Medicinal mushroom is a food as a medicine not only for adults, but also for children
Medicinal mushrooms are the latest trend in supplementary medicine – a re-emerging theraphy that is raising its recognition in scientific studies for its potential benefits in numerous conditions. But they are indeed not a fictional therapy; Ötzi the iceman, a man from the Copper Age found as mummy in the ice of contemporary Switzerland who lived over 5000 years ago, was found with a medicine kit containing amadou – Fomes Fomentarius. Amadou is described as a potent anti-inflammatory by Hippocrates for cauterizing wounds. Mushrooms were also traditionally consumed by the First Nations Peoples of North America, who used Calvatia (puffball) strains to treat wounds.
Medicinal mushrooms are probably the most affiliated with traditional Chinese medicine (TCM) in the complementary medicine society. The origins of the traditional Chinese medicine connected with a myth that begins from about 5000 years ago with Emperor Yan Di – also called Shen Nong or the Divine Farmer. The emperor is considered as the author of the first Chinese herbal that contains 356 ingredients, including Ganoderma lucidum (reishi) mushrooms. Though it was edited much later – around 2200 years ago.
There are about 14000-150000 mushroom species that are know today
About 700 of them have medicinal properties. There are about 1100 species that are probable to have medicinal potential advantages. Besides all mushrooms have a certain amount of impact on the immune system. The cell walls in the mushrooms are created by the beta-glucans. They are active in the immune system via the fungal polysaccharide-specific receptors found on several immune cells, including dectin-1, CR3, TLR, SIGNR1, LacCer and scavenger cells. They are defined as medicinal and they have compounds alongside the beta glucans - including antiviral, antifungal, sterol, statin and phenolic proteins.
Many medical specialists have chosen medicinal mushroom as a supplement for therapy because the mixture of long history of traditional consumption with the latest scientific researches
Plenty of researches have been made into the use of mushrooms in disease states such as cancer, HIV, and into the immune boosting and antioxidant properties of mushrooms, for healing adult patients. But what about mushrooms for children? There were few controlled trials in children due to the obvious limits surrounding ethics and approval, but some evidence from medical specialists using medicinal mushrooms in children shows some promising results.
A 2017 review of the biologically active polysaccharides, also beta-glucans, in the control and prevention of upper respiratory tract infections (URTIs) showed that beta-glucans are a probable effective healing method in different groups of people by age, including children (especially beta-glucans from Pleurotus ostreatus).

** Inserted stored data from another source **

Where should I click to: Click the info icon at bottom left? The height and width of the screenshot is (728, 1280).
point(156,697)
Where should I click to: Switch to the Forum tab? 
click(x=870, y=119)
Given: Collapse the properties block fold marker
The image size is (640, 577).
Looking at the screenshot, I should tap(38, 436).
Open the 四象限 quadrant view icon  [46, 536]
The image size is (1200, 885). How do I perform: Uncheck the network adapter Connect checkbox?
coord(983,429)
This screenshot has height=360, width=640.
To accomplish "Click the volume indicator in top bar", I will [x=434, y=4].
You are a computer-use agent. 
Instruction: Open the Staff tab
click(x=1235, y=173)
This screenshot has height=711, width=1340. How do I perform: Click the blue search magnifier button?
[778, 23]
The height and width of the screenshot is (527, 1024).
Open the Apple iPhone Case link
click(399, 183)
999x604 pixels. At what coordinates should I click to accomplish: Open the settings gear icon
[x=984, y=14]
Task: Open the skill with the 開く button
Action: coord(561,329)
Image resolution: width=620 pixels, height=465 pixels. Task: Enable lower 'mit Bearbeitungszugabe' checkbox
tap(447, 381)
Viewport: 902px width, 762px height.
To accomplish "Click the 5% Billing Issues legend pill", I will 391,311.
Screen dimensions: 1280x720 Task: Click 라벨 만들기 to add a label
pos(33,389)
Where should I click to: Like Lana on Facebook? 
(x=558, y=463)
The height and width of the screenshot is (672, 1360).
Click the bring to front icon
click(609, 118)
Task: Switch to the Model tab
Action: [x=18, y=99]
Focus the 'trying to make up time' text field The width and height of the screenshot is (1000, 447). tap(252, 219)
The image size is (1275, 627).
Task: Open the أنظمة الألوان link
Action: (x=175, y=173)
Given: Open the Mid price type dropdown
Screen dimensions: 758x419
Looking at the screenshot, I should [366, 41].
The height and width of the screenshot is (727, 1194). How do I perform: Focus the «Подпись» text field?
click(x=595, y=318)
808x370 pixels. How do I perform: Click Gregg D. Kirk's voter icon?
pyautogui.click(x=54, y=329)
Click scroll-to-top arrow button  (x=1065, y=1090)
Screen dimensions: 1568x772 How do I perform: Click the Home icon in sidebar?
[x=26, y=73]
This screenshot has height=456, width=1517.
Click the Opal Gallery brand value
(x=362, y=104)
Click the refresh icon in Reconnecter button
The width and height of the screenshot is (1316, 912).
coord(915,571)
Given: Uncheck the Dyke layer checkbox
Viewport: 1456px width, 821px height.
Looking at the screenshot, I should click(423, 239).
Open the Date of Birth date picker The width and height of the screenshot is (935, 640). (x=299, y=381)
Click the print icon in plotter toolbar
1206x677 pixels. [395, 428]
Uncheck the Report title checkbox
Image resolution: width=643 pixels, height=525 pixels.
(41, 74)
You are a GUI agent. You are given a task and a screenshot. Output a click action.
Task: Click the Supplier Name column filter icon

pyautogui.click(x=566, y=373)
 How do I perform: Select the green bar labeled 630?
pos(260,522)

It is spoken that medicinal specialists have seen a successful treatment in their own children and younger patients by using medicinal mushrooms. A mixture of five mushroom powders ( Cordyceps sinensis – caterpillar mushroom, Lentinula edodes, Trametes versicolor, Grifola frondosa and reishi) has been used for both chronic immune system support ( 0.4 g) and intense dosing for treatment of URTIs 1.5g) in a child of 18 months, with the power added to a formula milk drink. The mushroom mixture was well-received.
One medical specialist has spoken about the experience threatening a seven year old child with a persistent chest infection which has not responded to three rounds of antibiotics. The child was given a mixture of 5g caterpillar mushroom and 5g reishi 2-3 times per day put in yoghurt. After one week of intake the chest infection cleared; treated was continued for two more days fully recover.
The big advantage for using dried medicinal mushroom extracts in children is the variety of foods they can be mixed with
Mushroom powders don’t change their capabilities by the heat and they can be added to food, milk or formula with little effect on taste or texture, and so compliance is high. With the high incidence of infectious disease, most commonly URTis, in young children attending school, kindergarten or day care, chronic support of the immune system is important for therapy – with medicinal mushrooms the dosing can also be increased for more intense support in times of illness.
Probably the biggest advantage in favor of using medicinal mushrooms for children is the introduction of food as medicine. To start with, at an early age, tutoring our children that the food we eat is not just a source of energy, but it can be medicinal and preventive in action. The natural therapies from the flora should be advised to children. They should know that medicinal mushrooms increase concentration while studying and help for the healthy sleep. They also should have in mind the healthy properties of the food as medicine to avoid getting sick, especially during the winter months. Both reishi and chaga mushrooms can be helpful against colds and flus.